Moreover, unlike the beta-defensins and olfactory receptors, the known function of the DUB/USP17 family genes would suggest there should be no selective pressure for the acquisition of additional family members and as yet we have no experimental evidence that any of the intact ORFs, other than DUB-3 and USP17 are active. In fact, several lines of evidence suggest that the DUB/USP17 family regulate cell growth and survival, processes which are controlled by delicately balanced systems which can be easily disrupted and would not benefit from additional gene expression. In particular, DUB-1 expression results in cell cycle arrest prior to S-phase , DUB-2 expression markedly inhibits apoptosis induced by cytokine withdrawal  and we have previously reported that constitutive expression of DUB-3 blocks cell proliferation [6, 9, 28] through its regulation of the ubiquitination and activity of the 'CAAX' box protease RCE1 [9, 29]. In addition, it has also been observed that overexpression of USP17 family members can lead to apoptosis  and most recently it has been reported that DUB-3 regulates the ubiquitination and stability of CDC25A and thereby the progression of the cell cycle . Indeed, previous studies of RS447 would suggest mechanisms are present to regulate the transcript levels of DUB/USP17 genes. In particular, previous studies have indicated that cosmid vectors containing significantly different copy numbers of the RS447 repeat may produce similar levels of DUB/USP17 protein due to the production of anti-sense transcripts . In addition, it has been reported that some copies of the RS447 sequence can be methylated . Therefore, it is probable that the expression of the DUB/USP17 genes is tightly controlled and their existence within a highly polymorphic sequence is not so much a reflection of the selective evolutionary pressures on these genes, but a consequence of the unstable and copy number variable region of the genome in which they have evolved.

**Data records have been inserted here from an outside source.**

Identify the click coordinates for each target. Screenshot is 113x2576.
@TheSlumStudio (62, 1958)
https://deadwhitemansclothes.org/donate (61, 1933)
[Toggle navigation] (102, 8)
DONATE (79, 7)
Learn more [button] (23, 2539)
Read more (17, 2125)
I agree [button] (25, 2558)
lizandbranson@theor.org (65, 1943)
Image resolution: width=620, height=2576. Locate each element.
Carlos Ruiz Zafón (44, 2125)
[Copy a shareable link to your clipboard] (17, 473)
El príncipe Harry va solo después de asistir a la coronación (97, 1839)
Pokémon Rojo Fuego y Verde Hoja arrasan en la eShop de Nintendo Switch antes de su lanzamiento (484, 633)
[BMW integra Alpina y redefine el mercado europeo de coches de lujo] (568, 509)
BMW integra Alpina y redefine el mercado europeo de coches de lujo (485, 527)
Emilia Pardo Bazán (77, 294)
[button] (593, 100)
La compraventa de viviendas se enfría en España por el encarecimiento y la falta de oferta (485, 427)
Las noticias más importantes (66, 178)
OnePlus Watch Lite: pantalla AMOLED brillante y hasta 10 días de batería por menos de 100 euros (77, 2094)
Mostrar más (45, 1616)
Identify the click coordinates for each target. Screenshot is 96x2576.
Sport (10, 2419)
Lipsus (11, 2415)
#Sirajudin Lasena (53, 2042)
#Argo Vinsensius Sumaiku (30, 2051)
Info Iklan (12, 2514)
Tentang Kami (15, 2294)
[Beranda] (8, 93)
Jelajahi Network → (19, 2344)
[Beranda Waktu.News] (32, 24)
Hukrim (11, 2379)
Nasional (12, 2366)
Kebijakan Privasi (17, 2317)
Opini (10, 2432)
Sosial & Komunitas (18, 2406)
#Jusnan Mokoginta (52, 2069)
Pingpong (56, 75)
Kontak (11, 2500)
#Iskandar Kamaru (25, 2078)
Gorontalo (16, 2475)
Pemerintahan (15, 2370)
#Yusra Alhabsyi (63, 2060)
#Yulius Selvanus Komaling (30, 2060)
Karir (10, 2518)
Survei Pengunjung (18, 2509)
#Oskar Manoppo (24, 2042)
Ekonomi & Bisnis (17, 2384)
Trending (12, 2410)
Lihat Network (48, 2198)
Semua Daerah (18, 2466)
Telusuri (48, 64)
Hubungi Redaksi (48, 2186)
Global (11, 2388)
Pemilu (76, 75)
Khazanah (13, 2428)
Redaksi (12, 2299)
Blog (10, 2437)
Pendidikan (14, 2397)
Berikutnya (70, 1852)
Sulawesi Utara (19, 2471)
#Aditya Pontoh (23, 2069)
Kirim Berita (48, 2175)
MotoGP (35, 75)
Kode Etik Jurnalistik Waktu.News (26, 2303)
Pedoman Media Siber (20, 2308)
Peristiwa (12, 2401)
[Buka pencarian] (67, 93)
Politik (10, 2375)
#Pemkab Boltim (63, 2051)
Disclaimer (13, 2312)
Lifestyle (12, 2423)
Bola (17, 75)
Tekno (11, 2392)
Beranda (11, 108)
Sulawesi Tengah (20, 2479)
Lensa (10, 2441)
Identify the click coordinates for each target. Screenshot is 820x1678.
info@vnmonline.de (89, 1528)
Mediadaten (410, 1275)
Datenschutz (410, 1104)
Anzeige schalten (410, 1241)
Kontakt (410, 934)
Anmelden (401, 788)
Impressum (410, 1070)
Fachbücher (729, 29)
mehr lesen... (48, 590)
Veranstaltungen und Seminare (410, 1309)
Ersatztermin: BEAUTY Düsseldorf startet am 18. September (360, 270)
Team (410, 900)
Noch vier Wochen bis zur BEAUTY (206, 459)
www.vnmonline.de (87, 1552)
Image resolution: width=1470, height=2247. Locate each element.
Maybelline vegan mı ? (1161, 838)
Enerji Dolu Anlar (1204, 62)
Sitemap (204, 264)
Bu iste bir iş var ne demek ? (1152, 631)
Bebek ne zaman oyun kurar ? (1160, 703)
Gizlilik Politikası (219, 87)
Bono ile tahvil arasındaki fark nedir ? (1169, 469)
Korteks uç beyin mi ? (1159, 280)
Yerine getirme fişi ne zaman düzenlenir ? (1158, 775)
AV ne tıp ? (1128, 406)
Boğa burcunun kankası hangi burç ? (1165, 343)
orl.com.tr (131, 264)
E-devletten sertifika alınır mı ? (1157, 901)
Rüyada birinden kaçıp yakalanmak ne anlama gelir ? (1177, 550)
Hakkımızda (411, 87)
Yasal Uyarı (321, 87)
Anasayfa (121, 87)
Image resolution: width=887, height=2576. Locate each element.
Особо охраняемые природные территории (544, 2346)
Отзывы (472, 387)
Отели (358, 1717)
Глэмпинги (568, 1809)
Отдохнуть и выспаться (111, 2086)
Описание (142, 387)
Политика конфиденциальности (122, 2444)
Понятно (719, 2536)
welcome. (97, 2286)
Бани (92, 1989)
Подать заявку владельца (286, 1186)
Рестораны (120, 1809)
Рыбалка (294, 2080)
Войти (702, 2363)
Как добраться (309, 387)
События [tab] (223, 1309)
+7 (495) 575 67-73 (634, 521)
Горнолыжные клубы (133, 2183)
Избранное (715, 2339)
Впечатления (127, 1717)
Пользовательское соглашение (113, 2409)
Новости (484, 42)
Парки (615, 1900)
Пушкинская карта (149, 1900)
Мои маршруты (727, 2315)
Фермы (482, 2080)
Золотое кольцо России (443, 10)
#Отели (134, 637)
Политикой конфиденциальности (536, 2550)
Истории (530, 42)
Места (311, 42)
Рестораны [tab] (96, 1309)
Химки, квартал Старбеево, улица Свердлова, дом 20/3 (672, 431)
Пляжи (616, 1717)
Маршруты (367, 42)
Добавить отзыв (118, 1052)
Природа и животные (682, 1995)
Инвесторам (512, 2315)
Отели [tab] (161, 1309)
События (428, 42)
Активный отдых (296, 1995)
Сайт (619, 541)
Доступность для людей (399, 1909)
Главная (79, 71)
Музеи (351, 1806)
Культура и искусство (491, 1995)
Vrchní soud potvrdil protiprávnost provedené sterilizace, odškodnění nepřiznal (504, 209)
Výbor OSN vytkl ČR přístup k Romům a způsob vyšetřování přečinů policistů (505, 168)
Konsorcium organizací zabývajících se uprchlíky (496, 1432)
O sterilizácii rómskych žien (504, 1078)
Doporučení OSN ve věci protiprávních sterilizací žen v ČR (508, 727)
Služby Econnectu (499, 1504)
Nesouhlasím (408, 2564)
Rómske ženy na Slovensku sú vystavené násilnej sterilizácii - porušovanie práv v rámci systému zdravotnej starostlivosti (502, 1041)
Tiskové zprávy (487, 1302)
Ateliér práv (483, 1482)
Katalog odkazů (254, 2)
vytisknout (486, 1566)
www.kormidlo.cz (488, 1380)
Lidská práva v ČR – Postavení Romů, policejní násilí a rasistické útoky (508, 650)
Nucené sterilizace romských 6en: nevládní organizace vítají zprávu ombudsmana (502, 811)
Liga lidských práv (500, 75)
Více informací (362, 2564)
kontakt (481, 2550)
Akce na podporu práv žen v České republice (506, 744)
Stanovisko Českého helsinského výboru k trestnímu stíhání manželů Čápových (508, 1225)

However, having now established that each copy of the copy number variable beta-defensin cluster contains a block of DUB/USP17 sequences using the current human genome build, it would also be interesting to examine the association of their copy number with immune related diseases. Previously, it has been demonstrated that higher copy numbers of this cluster are associated with protection against Crohn's disease , something which was hypothesised to result from the increased barrier to infection resulting from over production of the beta-defensins. In addition, higher copy numbers have also been associated with an increased risk of psoriasis . The DUB/USP17 family members are cytokine induced genes [3–6] which will be expressed in many immune cell types and could modulate the immune response. Therefore, their presence within this cluster could be related to its association with these immune related diseases. As a result, it may be informative to examine the overall copy number of these genes and see if there is any association with these diseases.